*Exercise prompt*:
Every line below from the one with "Where should I" through the one with "Open the search magnifier icon" is to be repeated exactly, with no picture among them.
=== Begin Enclosure ===
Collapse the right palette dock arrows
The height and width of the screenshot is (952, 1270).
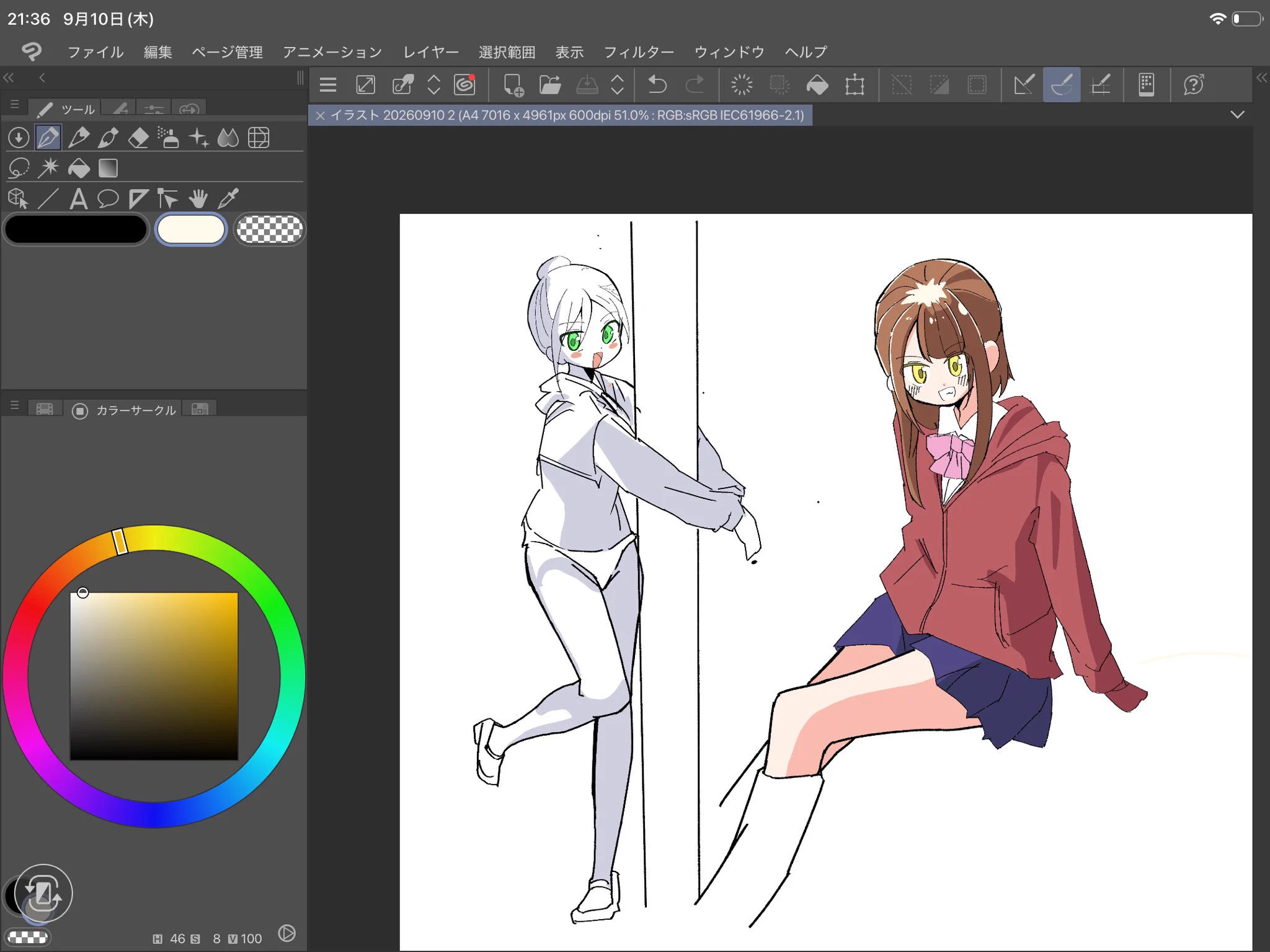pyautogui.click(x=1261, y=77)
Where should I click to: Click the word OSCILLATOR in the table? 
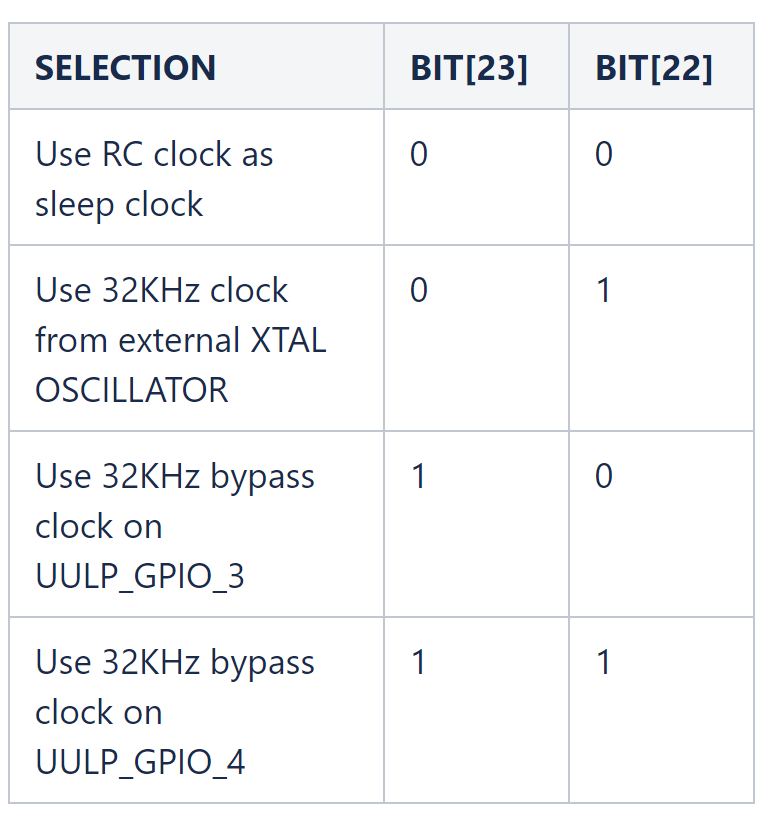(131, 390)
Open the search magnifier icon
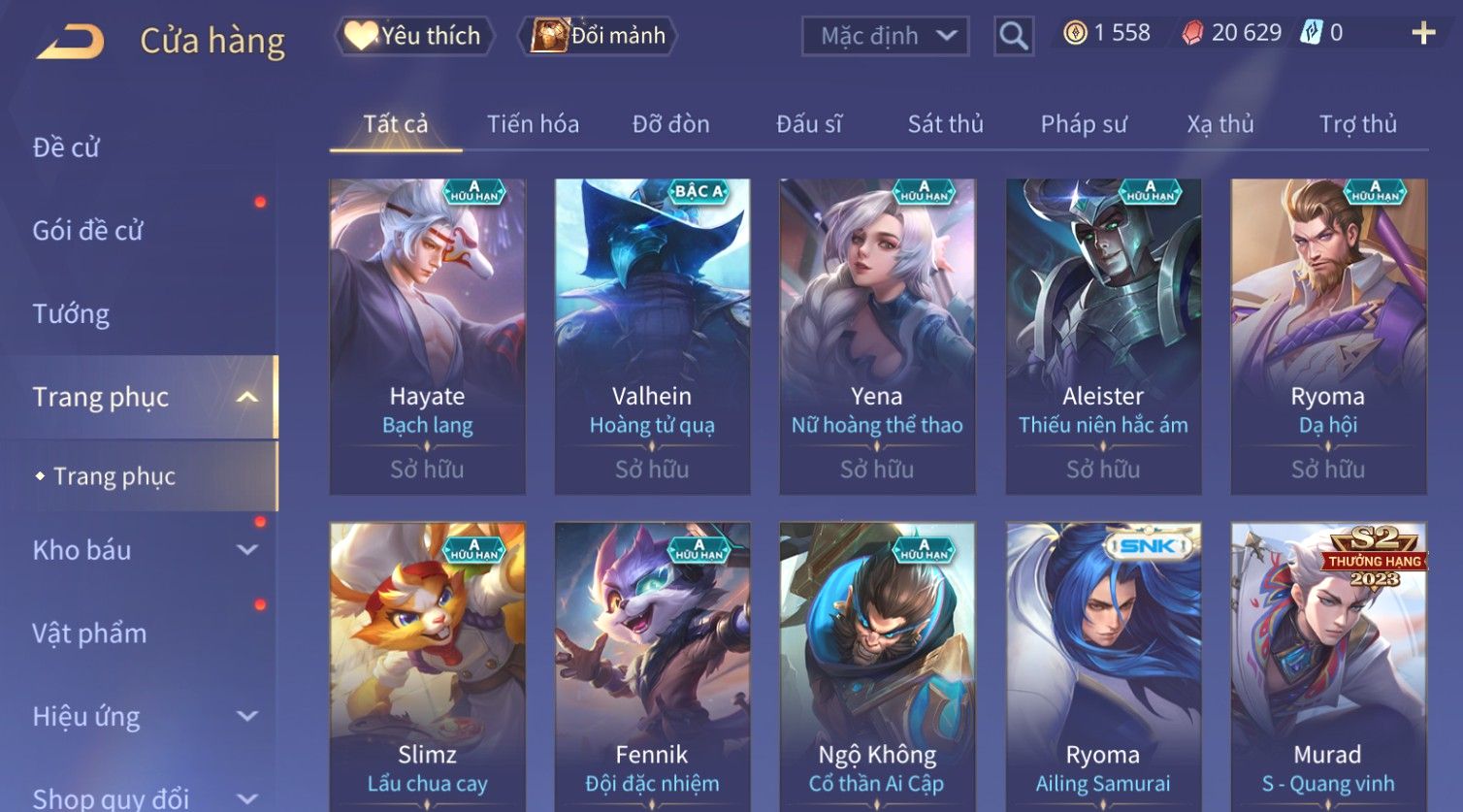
=== End Enclosure ===
=== Begin Enclosure ===
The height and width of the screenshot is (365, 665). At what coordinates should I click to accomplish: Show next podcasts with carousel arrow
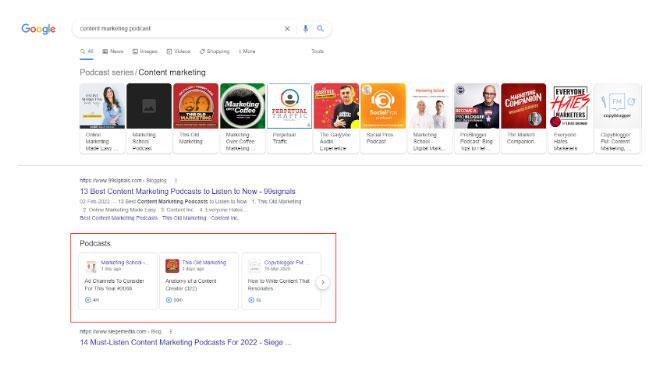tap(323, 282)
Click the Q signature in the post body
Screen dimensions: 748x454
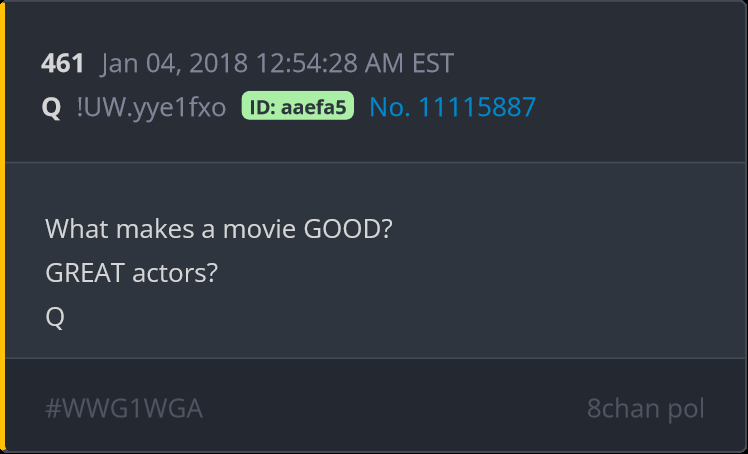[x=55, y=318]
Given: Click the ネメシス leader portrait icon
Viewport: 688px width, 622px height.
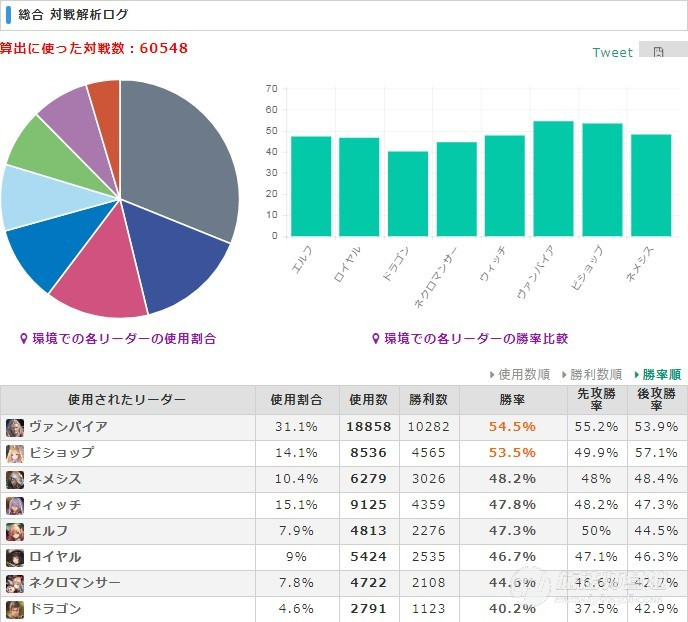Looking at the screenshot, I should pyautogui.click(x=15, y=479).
=== End Enclosure ===
*Response*:
Where should I click to: Click the word OSCILLATOR in the table? 
(131, 390)
Open the search magnifier icon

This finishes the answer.